14:名無しNIPPER[sage saga]
2018/07/14(土) 17:53:48.36 ID:TXxgAIfuO
そばにただ佇む私に、セイラムは目配せをしました。
――ほら、うたえるでしょ?
言外の意味は容易に伝わります。私は少しだけためらったものの、ついには彼女の行動に添いました。
音楽はひとを呼ぶものです。聖堂内に少しだけあった人影は、次第にその濃度を高めていきました。外にいた子どもたちや、その保護者の方々も続々と集まってきます。
第二編129番はどこかマドリガルの要素が感じられる、短い歌です。
ループする演奏が二度目の周期に入り、最後の囃子詞にさしかかったあたりで慌てた顔の神父様が聖堂に入ってきました。後ろからは聖歌隊の子どもたちが続きます。

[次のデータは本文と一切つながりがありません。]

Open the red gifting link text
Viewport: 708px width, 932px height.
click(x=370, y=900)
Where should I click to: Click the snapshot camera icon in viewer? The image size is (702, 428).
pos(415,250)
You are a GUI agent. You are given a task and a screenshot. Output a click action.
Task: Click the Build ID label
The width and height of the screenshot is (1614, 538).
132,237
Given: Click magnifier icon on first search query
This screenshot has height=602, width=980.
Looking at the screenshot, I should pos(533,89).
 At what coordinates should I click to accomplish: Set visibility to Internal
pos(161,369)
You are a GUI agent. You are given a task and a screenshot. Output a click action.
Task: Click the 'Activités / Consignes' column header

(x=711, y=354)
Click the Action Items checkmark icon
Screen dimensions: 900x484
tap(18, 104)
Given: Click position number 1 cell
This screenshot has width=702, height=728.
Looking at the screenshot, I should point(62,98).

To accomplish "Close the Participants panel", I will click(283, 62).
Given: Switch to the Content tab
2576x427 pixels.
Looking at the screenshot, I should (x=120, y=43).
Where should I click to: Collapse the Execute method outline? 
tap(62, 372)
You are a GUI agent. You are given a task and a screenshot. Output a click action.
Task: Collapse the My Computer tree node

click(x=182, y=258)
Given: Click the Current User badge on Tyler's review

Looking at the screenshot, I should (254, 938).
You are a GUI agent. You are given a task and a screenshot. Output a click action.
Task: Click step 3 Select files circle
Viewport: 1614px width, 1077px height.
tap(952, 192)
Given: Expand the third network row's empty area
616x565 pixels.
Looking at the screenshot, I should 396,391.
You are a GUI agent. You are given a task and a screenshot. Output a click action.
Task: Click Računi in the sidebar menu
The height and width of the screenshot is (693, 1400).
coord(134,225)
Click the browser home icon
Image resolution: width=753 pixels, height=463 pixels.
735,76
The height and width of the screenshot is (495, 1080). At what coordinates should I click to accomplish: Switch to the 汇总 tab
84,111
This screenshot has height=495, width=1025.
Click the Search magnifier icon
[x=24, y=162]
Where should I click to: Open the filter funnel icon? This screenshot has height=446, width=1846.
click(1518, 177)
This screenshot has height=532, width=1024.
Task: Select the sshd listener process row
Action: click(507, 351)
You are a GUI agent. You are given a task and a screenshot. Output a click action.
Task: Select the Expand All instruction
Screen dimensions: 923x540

彼らは、どうやら予定のキャロルが知らず始まったと勘違いしたようでした。
神父様の眉間にシワが寄り、私は素直に謝ったものの、セイラムは謝りつつも開き直って、聖歌隊と一般信徒たちがそのやりとりに笑いました。
やがて、あらかじめ組まれていたプログラムがセイラムに流されるように始まりました。
その場に居合わせなかったひとからは、もしかすると、やや粗放な進行に思われるのかもしれません。けれど、賑やかなあたたかみが確かにそこにはあったのでした。